But our legal position was clear: elections have economic impact, and as long as they do, they should be tradable on futures or derivatives exchanges. The lawsuit was essentially telling the CFTC: you can’t do whatever you want.
John Collison:
So, the “prohibited categories” must be explicitly listed, and elections don’t fall into those.
Luana:
Exactly.
Tarek:
This is very important. Laws constrain companies, but they also constrain the government.
John Collison:
Right. Matt, you mentioned the two or three years of suing the government?
Matt Huang:
Yes. I think in crypto and prediction markets, suing the government seems unusual, but I’ve realized it’s more common than in traditional Silicon Valley. Coinbase sued its main regulator; in GovTech, SpaceX, Anduril, Palantir have all sued the government for various reasons. So I’m curious: since you’ve interacted with the government so much, what advice would you give to others wanting to do similar things? When is challenging the government the right move?
Tarek:
Only when there’s no other choice. It’s still very painful.
John Collison:
But was there really no other choice? Without the election market, couldn’t you have continued? Of course, elections are a very attractive category, but I guess they aren’t the main source of your contracts now?
Luana:
I think it’s just too important. Maybe it sounds obsessive, but it’s the Holy Grail market. It best demonstrates how data from prediction markets can be used, and the value they provide. Take the 2024 election: polls were wildly off, but markets did a better job of aggregating information. It’s the clearest example of why prediction markets are beneficial and why the U.S. needs a regulated framework. No other market has such a strong demonstration.

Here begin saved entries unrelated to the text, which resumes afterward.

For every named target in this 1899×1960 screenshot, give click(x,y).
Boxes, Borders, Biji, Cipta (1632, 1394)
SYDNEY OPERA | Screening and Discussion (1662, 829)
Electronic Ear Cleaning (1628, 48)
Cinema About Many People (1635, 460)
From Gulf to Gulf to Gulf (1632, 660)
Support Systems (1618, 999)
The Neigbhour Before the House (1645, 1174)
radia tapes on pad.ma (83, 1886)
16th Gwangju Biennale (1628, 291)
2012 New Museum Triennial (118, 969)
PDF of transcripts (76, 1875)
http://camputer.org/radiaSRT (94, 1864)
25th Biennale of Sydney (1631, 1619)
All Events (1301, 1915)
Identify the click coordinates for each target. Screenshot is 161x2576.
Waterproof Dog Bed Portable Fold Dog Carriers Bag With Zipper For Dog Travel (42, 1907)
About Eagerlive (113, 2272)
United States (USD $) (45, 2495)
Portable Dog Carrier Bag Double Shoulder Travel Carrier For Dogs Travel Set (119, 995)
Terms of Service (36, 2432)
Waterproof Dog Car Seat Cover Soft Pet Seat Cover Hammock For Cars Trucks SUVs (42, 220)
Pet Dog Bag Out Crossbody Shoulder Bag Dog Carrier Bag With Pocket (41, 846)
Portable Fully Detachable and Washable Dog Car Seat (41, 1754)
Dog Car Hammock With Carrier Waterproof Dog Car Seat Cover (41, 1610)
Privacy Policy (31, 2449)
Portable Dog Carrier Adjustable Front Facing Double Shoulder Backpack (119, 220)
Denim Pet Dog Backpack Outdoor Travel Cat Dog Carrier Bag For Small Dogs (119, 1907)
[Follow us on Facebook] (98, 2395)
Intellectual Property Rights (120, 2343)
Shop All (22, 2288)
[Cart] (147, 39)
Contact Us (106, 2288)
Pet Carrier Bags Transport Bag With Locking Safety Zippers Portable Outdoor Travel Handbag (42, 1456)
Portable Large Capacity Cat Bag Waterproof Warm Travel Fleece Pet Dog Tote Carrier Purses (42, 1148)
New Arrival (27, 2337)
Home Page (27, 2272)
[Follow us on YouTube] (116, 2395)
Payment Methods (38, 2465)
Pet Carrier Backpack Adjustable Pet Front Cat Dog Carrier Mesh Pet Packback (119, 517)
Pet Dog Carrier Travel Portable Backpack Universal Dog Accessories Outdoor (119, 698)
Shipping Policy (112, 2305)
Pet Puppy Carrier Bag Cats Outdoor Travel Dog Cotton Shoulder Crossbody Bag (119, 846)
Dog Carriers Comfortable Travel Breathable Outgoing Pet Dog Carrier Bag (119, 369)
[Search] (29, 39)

Core Logic of Prediction Markets: Using Real Money to Produce Truth
Matt Huang:
John mentioned PayPal and Uber’s “build first, ask later” approach. Actually, other prediction markets already operated offshore and showed real demand. Did that help you in your lawsuit? For example, did it show that election markets don’t conflict with public interest—since people are already doing them?
Tarek:
I’m not sure. But from a legal perspective, the focus is on the text of the law itself. We’re discussing the Commodity Exchange Act, a core financial regulation law; and the Securities Exchange Act. The key is to interpret these laws carefully and see if regulators are overstepping.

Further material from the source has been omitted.